**TASK ITEM**: Print the passage on silicon in battery anodes word for word, from "Alternatively, a study" to "during charge/discharge cycles.".

In 2015, Tesla CEO Elon Musk claimed that silicon in Model S batteries increased the car's range by 6%. On September 22, 2020, Tesla revealed its plans for gradually increasing the amounts of silicon in its future batteries, focusing on the anodes. Tesla's approach is to encapsulate the silicon particles with an elastic, ion-permeable coating. In this way, the silicon-swelling concern is accommodated, thereby enabling the desired increase in battery capacity to be achieved. Overall battery life expectancy is expected to remain unimpacted by this change. The reason for the gradual (instead of sudden) increases in silicon usage is to enable testing and confirmation of the stepwise changes.

Alternatively, a study has shown the possibility of increasing the silicon oxide content to 90% using graphene nanotubes, also known as single-wall carbon nanotubes, which create long, flexible, conductive, strong nanobridges between silicon particles and hold them together during charge/discharge cycles.

=== Use ===
On June 29, 2026, Chinese Honor released the X80 Pro Max mobile phone with a Si/C Li-Po 11000 mAh battery and a near-normal weight of 203 g (7.16 oz).

**PROVIDED DATA**:
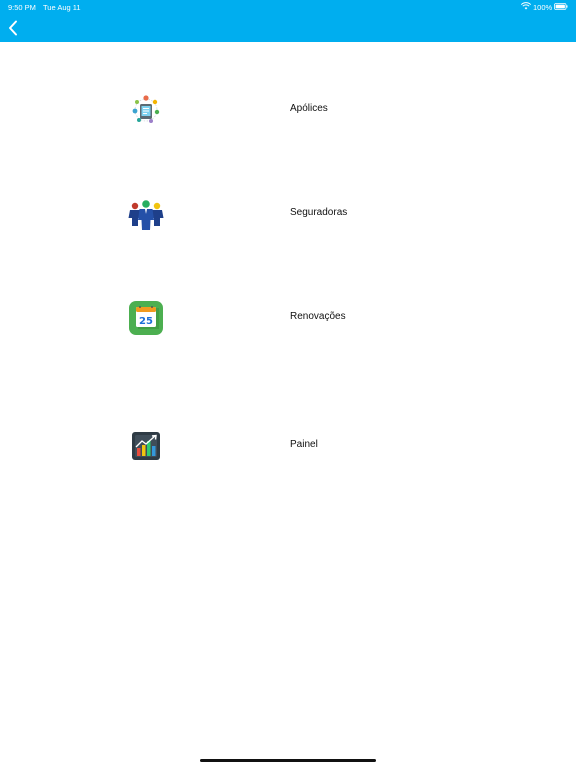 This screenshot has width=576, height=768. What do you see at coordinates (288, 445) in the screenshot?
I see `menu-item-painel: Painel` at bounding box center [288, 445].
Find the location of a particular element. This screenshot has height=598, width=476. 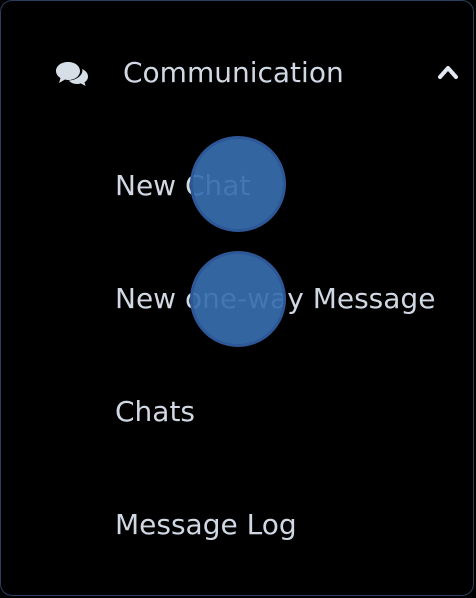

**SOLUTION TO THIS PROBLEM**:
Alternatively, a study has shown the possibility of increasing the silicon oxide content to 90% using graphene nanotubes, also known as single-wall carbon nanotubes, which create long, flexible, conductive, strong nanobridges between silicon particles and hold them together during charge/discharge cycles.